(資料抜粋):
━━━━━━━━━━

米中デカップリングについて調べていたところ日経新聞に面白い記事があった。進む円安、細る外国労働力 ドル建て賃金4割減だ。これを読んで「日本の地方でも人件費が高騰する時代」が来るんだろうなと思った。仮に人件費が高騰しないとすると地方経済が消えることになりそうだ。ベトナムやフィリピンからの人材調達が難しくなりそうだと書かれている。
円安で外国人労働者が「調達」しにくくなっている。米ドル換算だと10年で4割減価したことになる。つまり外国人はドルベースで6割しか稼げなくなった。
ドルベースでなくベトナム・ドンベースでも減価が進んでいる。この2年で20%減価したそうだ。ベトナムの経済成長の影響でベトナム国内賃金も10%から20%も上昇している。

━━━━━━━━━━

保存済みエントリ
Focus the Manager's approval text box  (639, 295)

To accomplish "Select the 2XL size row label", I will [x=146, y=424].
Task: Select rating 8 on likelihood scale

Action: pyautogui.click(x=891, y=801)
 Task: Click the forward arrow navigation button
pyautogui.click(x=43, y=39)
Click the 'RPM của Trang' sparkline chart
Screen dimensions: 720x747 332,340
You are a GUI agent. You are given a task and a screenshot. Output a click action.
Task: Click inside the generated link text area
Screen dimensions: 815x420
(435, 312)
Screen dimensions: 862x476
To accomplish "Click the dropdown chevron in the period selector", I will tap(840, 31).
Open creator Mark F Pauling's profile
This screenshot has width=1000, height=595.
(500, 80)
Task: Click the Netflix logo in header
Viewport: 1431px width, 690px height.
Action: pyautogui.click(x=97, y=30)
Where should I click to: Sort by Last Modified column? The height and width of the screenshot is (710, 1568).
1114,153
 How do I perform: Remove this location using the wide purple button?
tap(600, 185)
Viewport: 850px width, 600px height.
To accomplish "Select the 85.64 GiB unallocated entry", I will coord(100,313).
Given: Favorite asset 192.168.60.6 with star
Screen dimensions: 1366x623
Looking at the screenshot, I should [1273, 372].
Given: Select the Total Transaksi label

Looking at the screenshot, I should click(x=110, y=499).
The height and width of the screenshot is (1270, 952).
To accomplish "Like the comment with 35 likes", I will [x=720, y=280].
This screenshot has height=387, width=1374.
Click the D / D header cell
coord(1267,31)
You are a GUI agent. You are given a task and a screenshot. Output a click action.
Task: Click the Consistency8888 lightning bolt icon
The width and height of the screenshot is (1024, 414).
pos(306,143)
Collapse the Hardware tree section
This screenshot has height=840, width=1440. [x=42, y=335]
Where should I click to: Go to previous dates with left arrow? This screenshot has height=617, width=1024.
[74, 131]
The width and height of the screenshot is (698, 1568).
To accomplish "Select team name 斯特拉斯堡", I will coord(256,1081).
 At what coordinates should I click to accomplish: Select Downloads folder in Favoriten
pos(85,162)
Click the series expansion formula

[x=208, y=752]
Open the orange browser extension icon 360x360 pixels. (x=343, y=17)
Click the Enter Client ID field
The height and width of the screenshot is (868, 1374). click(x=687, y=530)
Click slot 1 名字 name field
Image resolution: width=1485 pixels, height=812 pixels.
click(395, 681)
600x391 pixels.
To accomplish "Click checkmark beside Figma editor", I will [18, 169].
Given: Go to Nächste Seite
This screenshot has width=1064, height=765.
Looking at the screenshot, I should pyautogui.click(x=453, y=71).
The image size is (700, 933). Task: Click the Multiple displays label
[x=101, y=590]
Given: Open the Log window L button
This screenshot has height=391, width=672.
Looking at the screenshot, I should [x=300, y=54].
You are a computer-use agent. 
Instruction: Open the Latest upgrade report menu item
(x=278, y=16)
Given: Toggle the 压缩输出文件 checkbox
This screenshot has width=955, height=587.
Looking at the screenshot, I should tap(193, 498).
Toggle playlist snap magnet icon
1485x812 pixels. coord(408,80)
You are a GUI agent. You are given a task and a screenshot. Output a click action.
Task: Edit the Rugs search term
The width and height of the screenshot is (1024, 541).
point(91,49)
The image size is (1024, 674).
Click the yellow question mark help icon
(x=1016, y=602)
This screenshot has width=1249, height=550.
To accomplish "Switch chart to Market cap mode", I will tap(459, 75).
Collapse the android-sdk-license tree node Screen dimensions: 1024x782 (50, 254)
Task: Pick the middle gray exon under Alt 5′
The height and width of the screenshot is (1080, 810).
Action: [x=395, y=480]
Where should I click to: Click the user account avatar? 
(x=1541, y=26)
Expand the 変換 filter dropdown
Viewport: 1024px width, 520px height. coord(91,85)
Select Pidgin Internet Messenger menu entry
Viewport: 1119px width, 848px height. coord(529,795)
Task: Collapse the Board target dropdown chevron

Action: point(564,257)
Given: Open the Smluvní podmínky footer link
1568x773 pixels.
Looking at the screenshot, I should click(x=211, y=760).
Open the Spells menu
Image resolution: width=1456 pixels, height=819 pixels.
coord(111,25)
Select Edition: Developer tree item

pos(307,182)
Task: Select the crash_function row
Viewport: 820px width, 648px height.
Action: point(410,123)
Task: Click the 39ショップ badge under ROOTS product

━━━━━━━━━━

(演習の目的):
資料抜粋によると、ベトナム・ドンベースで見た減価はこの2年でどの程度か。

(解答例):
この2年で20%減価した。